> **What needs to be done**: Can you copy word for word the data from the line containing "This screenshot has height=1081, width=1184." through the end of the data, inclusive, leaving the pictures out?

> **Source information**:
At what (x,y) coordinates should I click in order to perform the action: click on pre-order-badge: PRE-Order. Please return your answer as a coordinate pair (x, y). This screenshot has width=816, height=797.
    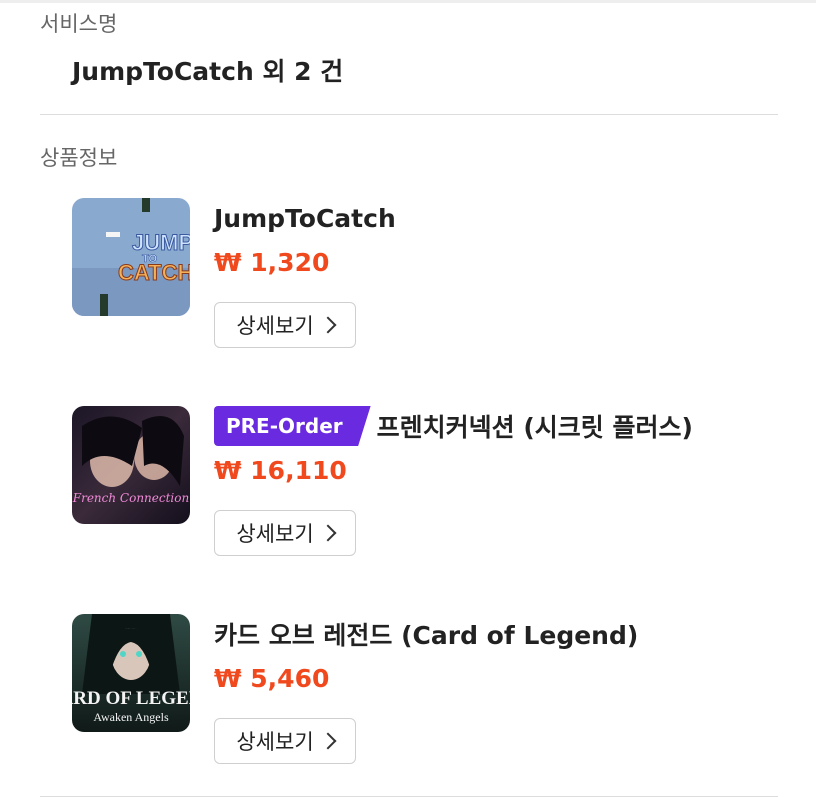
    Looking at the image, I should click on (292, 426).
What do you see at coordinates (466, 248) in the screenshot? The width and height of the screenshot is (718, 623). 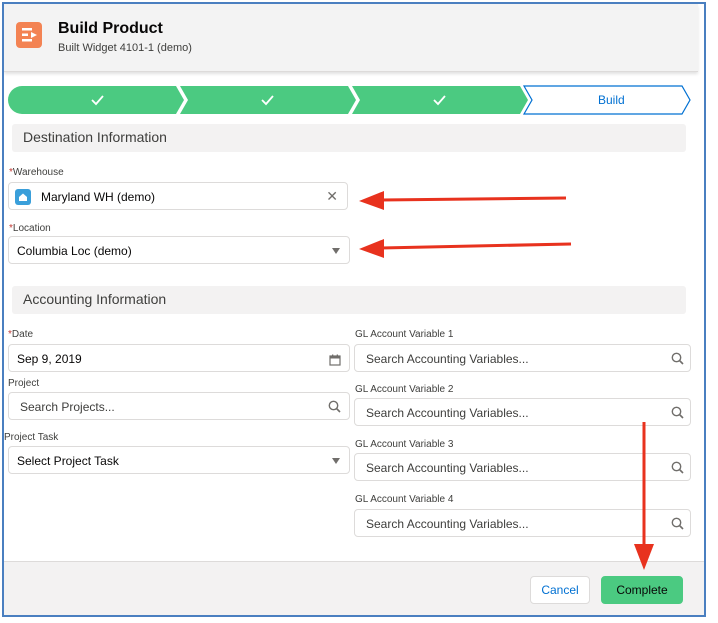 I see `annotation-arrow-location` at bounding box center [466, 248].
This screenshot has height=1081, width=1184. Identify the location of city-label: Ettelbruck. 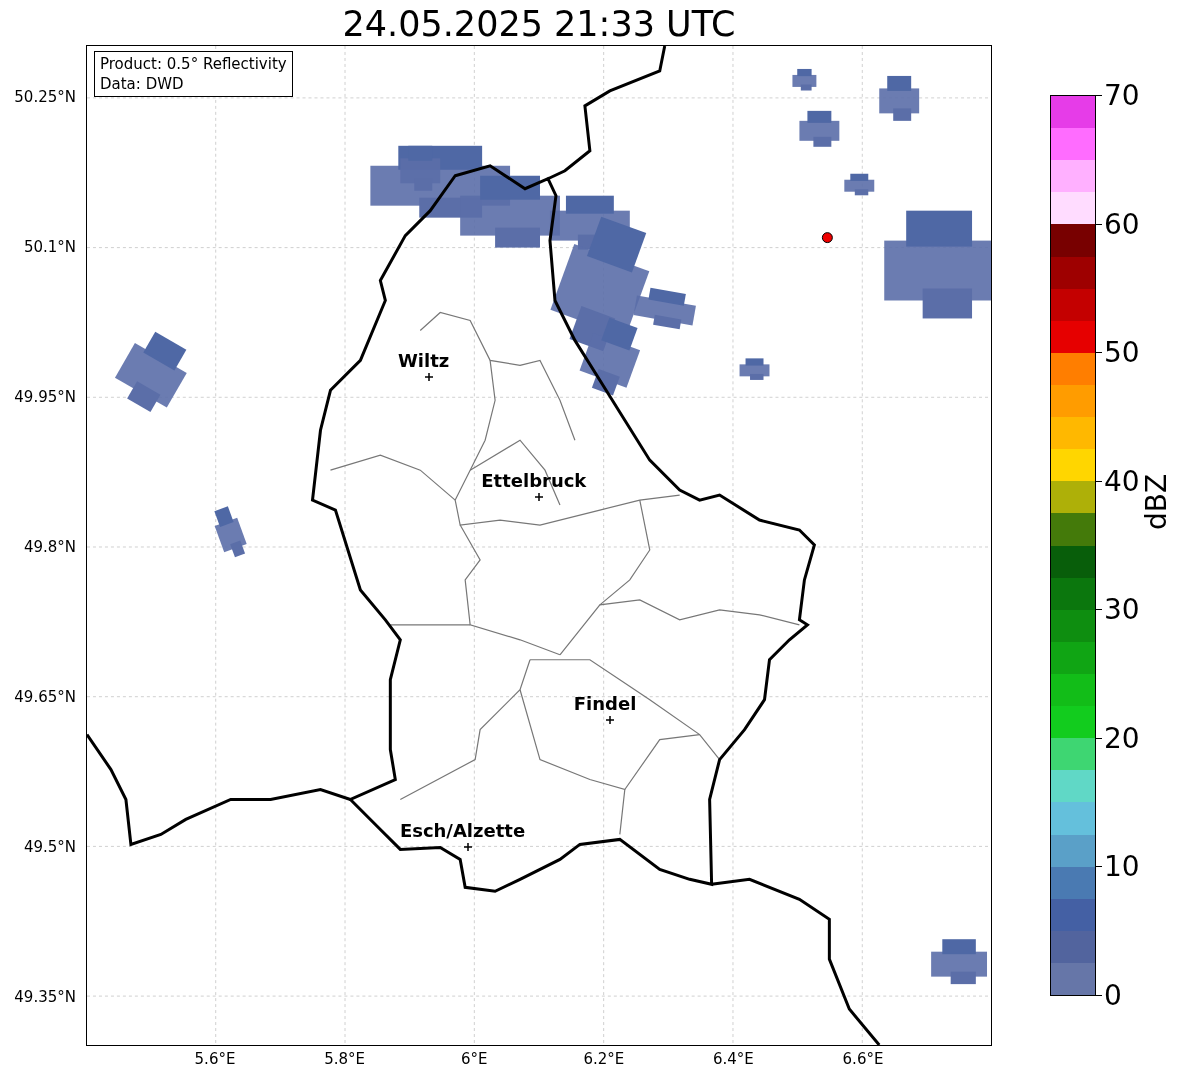
(534, 480).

> **Solved problem**:
This screenshot has height=1081, width=1184. Identify the location of city-label: Ettelbruck. 
(534, 480).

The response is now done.